▸ Page excerpt:

A Web of Thoughts

I assumed for years that everyone lives in their heads like I live in mine. I don’t think linearly; I think in weblike thoughts. One thought goes in three directions. And each of those takes three more turns. Sometimes my consciousness stays with one or two while my subconscious continues to build the web. Sometimes I sit still, watching the twists and turns my thoughts take. I marvel at and love the infinite possibilities of thought and idea.

I suppose this is one reason why one of my favorite things to do is just sit and listen to my thoughts. This is also why I have about 20 journals at any given time, in my home, purse, car and office. When a thought comes to me that I want to remember, I write it down wherever space on a page exists.

I was in high school when I started to realize not everyone was like this. I began to understand that my stream of consciousness felt like random, sometimes confusing thoughts to others. I could see how my mind went from thought to thought, with a few (or several) unspoken thoughts in between. It might not have made sense to others but it made perfect sense to me. As an introvert, I often wasn’t eager to put my thought process out there. And so I got used to being labeled as weird.

In my 20’s I became increasingly deliberate about what to share. It was easier to keep my thoughts mostly in my head. I didn’t have to explain. And it felt somehow less painful to assume someone wouldn’t understand than to know that for sure. But in doing so, I spent less time hearing my thoughts. I thought I was listening, but I wasn’t listening very well.

In my 30’s I was ready to find my words. I was increasingly okay with not being understood. I wanted to be my authentic self whether I was likable or not, whether I was acceptable or not. It took time though because years of neglect had dulled my abilities. I had to learn what was truly my voice versus the voices of others playing on auto-repeat in my head.

In my 40’s I perfected my ability to listen and worked on crafting my thoughts into coherent sentences. This was sometimes for the sake of sharing with another. But more importantly it was my process of understanding what I was thinking and feeling. For a linear thinker, this is probably a little more straightforward. But for me, each strand of the web has a purpose of providing stability to the overall structure. Some strands are more important than others, but serves a purpose nonetheless.

A byproduct of hearing my own voice was learning to hear others better. I learned how to distinguish between what someone was communicating and what I wanted to hear or how I was trying to interpret those words. This isn’t always easy, particularly when hurt is involved. But I have developed the tools that improve my ability to do so.

At 50 years old and looking ahead, I wonder what the next decade will bring. I have often thoughtfully assembled the components of my life – responsibilities, relationships, hobbies, etc – to accurately reflect my values and priorities. I have a full life, personally and professionally. But fullness can sometimes become a bit too full. I suspect it is time to prune a bit here and there. I am feeling the need to bring a bit more spaciousness to my life. I want both fullness and depth. The space will create the time to do the work I find most meaningful.

We should all know or seek to learn what we are good at, passionate about, and uniquely gifted in. I believe my way of thinking is part of that. My thought process brings an infrastructure to a space without defining or confining the space. My thought process enables exploration versus explanation. And I absolutely love that about me. I want to use what I have learned, what I love, what is uniquely me.

▸ Record extracts:
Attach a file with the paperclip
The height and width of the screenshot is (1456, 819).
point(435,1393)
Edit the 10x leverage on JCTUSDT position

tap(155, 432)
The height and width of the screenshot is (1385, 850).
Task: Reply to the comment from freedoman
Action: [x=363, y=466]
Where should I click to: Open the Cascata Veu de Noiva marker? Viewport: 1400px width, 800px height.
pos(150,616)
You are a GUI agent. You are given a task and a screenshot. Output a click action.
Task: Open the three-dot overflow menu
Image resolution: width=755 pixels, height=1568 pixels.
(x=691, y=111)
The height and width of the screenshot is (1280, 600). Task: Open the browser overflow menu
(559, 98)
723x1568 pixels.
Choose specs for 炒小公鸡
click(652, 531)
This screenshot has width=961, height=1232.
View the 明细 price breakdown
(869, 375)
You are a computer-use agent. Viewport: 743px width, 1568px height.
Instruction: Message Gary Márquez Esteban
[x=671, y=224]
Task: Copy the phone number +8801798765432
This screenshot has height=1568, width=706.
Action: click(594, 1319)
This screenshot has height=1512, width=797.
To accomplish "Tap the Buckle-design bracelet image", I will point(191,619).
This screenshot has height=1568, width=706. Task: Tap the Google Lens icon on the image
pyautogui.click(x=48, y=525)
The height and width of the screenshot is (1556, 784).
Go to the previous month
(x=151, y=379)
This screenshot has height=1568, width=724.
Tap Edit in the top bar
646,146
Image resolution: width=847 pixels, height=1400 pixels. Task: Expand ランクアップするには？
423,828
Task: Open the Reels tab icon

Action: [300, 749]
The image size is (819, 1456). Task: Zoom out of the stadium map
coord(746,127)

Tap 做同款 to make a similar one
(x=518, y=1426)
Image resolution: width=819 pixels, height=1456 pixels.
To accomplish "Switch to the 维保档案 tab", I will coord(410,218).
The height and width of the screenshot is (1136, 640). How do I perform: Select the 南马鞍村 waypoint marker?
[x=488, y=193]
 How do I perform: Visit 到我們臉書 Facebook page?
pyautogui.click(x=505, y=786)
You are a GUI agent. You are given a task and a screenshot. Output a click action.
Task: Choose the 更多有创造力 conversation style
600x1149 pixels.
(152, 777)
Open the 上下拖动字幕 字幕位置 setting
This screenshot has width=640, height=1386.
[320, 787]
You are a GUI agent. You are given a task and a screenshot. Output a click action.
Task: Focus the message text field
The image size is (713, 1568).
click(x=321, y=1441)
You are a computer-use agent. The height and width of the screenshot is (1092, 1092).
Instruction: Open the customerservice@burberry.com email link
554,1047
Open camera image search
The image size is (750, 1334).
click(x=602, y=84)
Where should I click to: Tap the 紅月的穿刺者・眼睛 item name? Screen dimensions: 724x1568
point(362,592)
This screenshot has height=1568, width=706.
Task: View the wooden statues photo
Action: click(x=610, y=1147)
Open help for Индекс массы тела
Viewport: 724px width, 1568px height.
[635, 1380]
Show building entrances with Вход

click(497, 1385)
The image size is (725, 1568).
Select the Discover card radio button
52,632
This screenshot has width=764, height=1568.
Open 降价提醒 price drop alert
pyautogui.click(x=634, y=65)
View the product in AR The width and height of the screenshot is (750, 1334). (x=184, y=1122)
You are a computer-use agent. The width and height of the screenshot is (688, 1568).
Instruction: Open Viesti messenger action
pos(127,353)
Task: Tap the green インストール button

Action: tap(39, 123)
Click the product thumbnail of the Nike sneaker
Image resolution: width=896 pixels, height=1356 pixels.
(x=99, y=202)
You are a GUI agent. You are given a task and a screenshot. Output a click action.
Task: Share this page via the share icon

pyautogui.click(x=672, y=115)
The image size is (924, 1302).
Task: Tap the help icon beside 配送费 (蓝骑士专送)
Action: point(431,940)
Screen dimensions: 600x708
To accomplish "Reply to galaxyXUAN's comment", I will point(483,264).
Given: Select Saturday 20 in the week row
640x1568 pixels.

▸ Task requirements:
Could you write out, word for word, the part of the essay on weblike thinking above that opens with the words containing "A byproduct of" and closes with "find most meaningful."?

▸ Exercise answer:
A byproduct of hearing my own voice was learning to hear others better. I learned how to distinguish between what someone was communicating and what I wanted to hear or how I was trying to interpret those words. This isn’t always easy, particularly when hurt is involved. But I have developed the tools that improve my ability to do so.

At 50 years old and looking ahead, I wonder what the next decade will bring. I have often thoughtfully assembled the components of my life – responsibilities, relationships, hobbies, etc – to accurately reflect my values and priorities. I have a full life, personally and professionally. But fullness can sometimes become a bit too full. I suspect it is time to prune a bit here and there. I am feeling the need to bring a bit more spaciousness to my life. I want both fullness and depth. The space will create the time to do the work I find most meaningful.